* **WHAT THE TASK ASKS**
Output the data from the start through the line containing "will click(145, 73)." as a two-column CSV with the headers input and output. Give one row for each pair, putting the text in input and its answer in output, each in a single quoted field with line breaks replaced by spaces.

***

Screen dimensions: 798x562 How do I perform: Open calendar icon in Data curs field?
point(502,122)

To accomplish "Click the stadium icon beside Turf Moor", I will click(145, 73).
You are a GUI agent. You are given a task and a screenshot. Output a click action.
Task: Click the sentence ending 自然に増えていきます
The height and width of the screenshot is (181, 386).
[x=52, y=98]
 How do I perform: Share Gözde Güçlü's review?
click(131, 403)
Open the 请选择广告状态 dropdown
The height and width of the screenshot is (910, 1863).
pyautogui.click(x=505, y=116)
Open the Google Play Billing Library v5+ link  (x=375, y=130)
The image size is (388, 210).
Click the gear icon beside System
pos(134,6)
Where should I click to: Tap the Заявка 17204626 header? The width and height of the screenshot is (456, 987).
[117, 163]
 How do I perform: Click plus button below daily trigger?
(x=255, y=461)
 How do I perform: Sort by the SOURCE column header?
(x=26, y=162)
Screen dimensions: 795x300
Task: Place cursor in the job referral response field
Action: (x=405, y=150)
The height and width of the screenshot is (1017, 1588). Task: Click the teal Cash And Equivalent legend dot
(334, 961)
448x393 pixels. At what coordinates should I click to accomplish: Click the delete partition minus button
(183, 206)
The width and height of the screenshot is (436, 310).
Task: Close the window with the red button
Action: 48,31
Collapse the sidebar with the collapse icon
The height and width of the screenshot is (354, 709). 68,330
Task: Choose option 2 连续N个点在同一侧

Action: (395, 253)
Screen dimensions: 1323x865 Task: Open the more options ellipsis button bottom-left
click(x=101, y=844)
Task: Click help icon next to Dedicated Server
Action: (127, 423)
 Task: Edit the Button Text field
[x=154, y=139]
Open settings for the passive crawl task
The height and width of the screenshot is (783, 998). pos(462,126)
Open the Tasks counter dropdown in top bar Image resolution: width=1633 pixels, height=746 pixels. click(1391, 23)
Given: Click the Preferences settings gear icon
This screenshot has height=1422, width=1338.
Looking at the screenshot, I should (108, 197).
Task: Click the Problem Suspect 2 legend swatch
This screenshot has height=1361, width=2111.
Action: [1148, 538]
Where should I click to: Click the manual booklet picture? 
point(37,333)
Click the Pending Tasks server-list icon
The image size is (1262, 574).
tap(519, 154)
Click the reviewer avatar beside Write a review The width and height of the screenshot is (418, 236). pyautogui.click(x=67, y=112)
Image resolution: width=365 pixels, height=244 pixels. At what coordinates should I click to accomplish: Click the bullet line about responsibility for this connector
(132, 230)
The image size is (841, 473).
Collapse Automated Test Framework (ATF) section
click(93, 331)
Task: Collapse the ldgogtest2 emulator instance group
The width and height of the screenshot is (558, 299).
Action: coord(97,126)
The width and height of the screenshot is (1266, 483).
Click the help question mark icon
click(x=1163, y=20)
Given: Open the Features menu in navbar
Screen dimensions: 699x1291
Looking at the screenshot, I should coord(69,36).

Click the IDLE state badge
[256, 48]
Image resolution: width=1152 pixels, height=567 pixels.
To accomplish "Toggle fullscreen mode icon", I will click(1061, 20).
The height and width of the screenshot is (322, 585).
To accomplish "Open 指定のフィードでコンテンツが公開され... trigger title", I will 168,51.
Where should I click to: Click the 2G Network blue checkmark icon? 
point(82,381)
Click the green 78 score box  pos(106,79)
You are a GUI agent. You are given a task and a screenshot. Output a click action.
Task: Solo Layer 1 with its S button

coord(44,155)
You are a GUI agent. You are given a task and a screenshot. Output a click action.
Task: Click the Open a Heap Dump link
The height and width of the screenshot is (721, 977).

***

* **SOLUTION**
input,output
"Screen dimensions: 798x562 How do I perform: Open calendar icon in Data curs field?","point(502,122)"
"To accomplish ""Click the stadium icon beside Turf Moor"",","I will click(145, 73)."